A Multimodal Generative AI Copilot for Human Pathology

Ming Y. Lu,Bowen Chen,Drew F. K. Williamson,Richard J. Chen,Melissa Zhao,Aaron K. Chow,Kenji Ikemura,Ahrong Kim,Dimitra Pouli,Ankush Patel,Amr Soliman,Chengkuan Chen,Tong Ding,Judy J. Wang,Georg Gerber,Ivy Liang,Long Phi Le,Anil V. Parwani,Luca L. Weishaupt,Faisal Mahmood
DOI: https://doi.org/10.1038/s41586-024-07618-3
IF: 64.8
2024-06-13
Nature
Abstract:The field of computational pathology[1,2] has witnessed remarkable progress in the development of both task-specific predictive models and task-agnostic self-supervised vision encoders[3,4]. However, despite the explosive growth of generative artificial intelligence (AI), there has been limited study on building general purpose, multimodal AI assistants and copilots[5] tailored to pathology. Here we present PathChat, a vision-language generalist AI assistant for human pathology. We build PathChat by adapting a foundational vision encoder for pathology, combining it with a pretrained large language model and finetuning the whole system on over 456,000 diverse visual language instructions consisting of 999,202 question-answer turns. We compare PathChat against several multimodal vision language AI assistants and GPT4V, which powers the commercially available multimodal general purpose AI assistant ChatGPT-4[7]. PathChat achieved state-of-the-art performance on multiple-choice diagnostic questions from cases of diverse tissue origins and disease models. Furthermore, using open-ended questions and human expert evaluation, we found that overall PathChat produced more accurate and pathologist-preferable responses to diverse queries related to pathology. As an interactive and general vision-language AI Copilot that can flexibly handle both visual and natural language inputs, PathChat can potentially find impactful applications in pathology education, research, and human-in-the-loop clinical decision making.

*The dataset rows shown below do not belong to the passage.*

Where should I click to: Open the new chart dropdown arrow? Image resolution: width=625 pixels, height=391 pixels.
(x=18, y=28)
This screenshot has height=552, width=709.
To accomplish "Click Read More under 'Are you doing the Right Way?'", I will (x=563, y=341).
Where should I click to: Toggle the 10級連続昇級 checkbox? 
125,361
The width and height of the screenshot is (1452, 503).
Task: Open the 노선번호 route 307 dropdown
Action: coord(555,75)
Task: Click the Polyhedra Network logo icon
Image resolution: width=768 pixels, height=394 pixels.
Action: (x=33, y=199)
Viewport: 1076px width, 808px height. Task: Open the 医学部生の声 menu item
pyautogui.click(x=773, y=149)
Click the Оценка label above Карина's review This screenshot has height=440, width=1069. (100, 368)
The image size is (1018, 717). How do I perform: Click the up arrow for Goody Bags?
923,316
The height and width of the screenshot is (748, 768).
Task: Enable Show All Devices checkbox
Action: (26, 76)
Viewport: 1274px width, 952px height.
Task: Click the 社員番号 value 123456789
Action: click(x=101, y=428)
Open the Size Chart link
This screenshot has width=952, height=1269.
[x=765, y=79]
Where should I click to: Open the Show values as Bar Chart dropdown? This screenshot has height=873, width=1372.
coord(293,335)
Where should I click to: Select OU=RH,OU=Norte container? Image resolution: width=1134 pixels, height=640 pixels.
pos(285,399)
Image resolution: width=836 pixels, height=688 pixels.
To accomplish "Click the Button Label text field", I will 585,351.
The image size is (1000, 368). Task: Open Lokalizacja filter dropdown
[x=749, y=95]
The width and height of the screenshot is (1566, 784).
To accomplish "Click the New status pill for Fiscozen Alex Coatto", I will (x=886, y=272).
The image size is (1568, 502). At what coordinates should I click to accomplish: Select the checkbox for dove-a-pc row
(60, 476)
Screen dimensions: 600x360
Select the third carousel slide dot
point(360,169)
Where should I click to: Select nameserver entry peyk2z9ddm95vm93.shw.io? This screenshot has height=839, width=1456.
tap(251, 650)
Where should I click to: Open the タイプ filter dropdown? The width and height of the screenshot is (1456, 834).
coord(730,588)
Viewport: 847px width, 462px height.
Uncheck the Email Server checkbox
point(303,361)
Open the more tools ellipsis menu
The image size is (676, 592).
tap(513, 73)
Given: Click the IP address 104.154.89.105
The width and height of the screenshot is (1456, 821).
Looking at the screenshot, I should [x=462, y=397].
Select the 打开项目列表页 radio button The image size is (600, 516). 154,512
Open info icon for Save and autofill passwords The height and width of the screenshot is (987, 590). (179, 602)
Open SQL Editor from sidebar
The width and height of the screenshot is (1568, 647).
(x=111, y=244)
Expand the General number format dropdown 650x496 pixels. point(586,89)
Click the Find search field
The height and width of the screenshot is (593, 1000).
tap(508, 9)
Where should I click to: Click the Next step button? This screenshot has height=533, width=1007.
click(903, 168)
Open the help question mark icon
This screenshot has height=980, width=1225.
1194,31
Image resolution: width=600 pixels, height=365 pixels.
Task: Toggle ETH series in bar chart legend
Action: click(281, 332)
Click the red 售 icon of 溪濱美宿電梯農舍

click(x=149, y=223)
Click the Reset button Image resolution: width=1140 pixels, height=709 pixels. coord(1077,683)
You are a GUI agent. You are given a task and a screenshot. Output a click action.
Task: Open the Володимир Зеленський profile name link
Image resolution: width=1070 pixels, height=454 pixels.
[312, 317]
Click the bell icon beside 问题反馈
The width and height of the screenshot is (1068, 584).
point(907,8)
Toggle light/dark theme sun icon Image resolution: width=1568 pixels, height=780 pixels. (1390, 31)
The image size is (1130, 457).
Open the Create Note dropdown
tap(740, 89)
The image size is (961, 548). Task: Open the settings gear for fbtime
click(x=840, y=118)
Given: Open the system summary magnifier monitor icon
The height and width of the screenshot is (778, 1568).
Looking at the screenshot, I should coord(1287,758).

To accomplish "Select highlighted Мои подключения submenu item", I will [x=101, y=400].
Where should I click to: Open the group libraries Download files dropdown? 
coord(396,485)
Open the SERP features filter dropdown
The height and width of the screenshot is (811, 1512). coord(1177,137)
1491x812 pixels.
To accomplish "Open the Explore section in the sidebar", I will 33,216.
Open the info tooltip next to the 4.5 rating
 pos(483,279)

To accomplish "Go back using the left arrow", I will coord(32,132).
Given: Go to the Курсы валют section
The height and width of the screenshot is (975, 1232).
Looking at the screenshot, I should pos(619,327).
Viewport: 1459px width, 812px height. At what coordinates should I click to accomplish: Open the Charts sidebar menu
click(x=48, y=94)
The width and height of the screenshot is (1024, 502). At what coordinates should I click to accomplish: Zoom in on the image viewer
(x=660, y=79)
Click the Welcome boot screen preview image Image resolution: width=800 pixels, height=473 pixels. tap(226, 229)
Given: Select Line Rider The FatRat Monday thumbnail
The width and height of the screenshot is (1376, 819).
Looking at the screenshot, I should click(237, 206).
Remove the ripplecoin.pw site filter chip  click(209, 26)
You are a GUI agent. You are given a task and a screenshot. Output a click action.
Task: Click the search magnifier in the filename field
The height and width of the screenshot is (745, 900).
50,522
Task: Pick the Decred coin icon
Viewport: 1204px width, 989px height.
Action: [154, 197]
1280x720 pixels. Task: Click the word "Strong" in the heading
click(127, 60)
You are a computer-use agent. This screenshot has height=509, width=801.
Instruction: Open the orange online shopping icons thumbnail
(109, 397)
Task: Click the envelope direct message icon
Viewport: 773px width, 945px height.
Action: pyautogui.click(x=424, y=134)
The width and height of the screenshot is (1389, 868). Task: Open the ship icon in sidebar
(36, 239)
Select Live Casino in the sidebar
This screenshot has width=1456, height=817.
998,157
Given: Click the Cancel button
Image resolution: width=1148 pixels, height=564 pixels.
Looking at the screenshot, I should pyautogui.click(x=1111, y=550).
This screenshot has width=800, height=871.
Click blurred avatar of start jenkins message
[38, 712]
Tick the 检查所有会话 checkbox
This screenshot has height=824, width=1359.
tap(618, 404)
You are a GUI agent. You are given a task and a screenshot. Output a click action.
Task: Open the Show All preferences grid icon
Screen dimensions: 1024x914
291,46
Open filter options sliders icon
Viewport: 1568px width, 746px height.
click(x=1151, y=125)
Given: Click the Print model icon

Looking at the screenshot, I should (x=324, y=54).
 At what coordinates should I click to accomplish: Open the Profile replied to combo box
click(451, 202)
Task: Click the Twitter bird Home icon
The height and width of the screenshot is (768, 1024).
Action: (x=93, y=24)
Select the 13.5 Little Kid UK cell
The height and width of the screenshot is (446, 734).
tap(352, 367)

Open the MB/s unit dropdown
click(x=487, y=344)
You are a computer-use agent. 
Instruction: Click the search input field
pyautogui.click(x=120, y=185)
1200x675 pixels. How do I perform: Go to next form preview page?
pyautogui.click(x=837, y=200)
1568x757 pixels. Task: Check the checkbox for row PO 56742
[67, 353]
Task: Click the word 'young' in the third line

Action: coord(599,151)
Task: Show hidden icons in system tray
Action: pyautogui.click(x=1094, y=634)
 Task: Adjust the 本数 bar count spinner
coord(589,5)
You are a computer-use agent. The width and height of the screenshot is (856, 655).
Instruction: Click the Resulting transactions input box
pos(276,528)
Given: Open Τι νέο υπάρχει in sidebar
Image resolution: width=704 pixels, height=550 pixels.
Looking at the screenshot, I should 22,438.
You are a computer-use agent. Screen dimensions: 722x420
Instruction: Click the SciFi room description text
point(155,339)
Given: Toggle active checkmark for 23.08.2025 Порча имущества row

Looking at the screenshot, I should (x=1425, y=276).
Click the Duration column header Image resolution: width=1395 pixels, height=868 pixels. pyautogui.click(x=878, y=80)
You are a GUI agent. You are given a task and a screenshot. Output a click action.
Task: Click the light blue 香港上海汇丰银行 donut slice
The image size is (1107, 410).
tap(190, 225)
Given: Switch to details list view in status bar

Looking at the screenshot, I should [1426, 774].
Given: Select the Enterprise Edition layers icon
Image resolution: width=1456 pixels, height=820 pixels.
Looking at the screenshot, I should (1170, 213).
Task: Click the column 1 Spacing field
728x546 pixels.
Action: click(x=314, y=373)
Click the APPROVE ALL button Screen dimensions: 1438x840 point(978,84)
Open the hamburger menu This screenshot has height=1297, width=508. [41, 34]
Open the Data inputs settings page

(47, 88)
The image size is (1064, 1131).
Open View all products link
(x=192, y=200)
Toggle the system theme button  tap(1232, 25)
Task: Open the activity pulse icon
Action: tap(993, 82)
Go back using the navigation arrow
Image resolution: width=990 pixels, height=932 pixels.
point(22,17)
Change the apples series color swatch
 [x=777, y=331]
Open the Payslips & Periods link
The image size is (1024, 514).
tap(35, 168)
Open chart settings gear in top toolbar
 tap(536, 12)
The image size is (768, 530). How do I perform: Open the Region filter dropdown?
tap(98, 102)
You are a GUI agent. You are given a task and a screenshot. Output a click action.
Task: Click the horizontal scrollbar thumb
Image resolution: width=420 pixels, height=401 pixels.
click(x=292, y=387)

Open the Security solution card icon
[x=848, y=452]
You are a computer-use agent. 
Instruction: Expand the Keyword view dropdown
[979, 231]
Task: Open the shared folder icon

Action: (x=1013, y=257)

multidisciplinary sciences
What problem does this paper attempt to address?
The paper aims to address the issue of multimodal generative AI assistants in the field of computational pathology. Specifically, the authors developed a visual language general AI assistant named PathChat for human pathology. Despite significant progress in computational pathology with task-specific predictive models and self-supervised visual encoders, there is still a lack of a general multimodal AI assistant tailored for the field of pathology. PathChat adapts a foundational visual encoder and combines it with a pre-trained large-scale language model, then fine-tunes the entire system to handle over 456,000 diverse visual language instructions, encompassing 999,202 question-answer rounds. The research results show that PathChat achieved state-of-the-art performance on diagnostic multiple-choice questions across various tissue sources and disease models. Additionally, in open-ended questions and human expert evaluations, PathChat generated more accurate and pathologist-appropriate answers to pathology-related queries. Overall, PathChat, as an interactive general visual language assistant, can flexibly handle both visual and natural language inputs, offering potential applications in pathology education, research, and clinical decision support.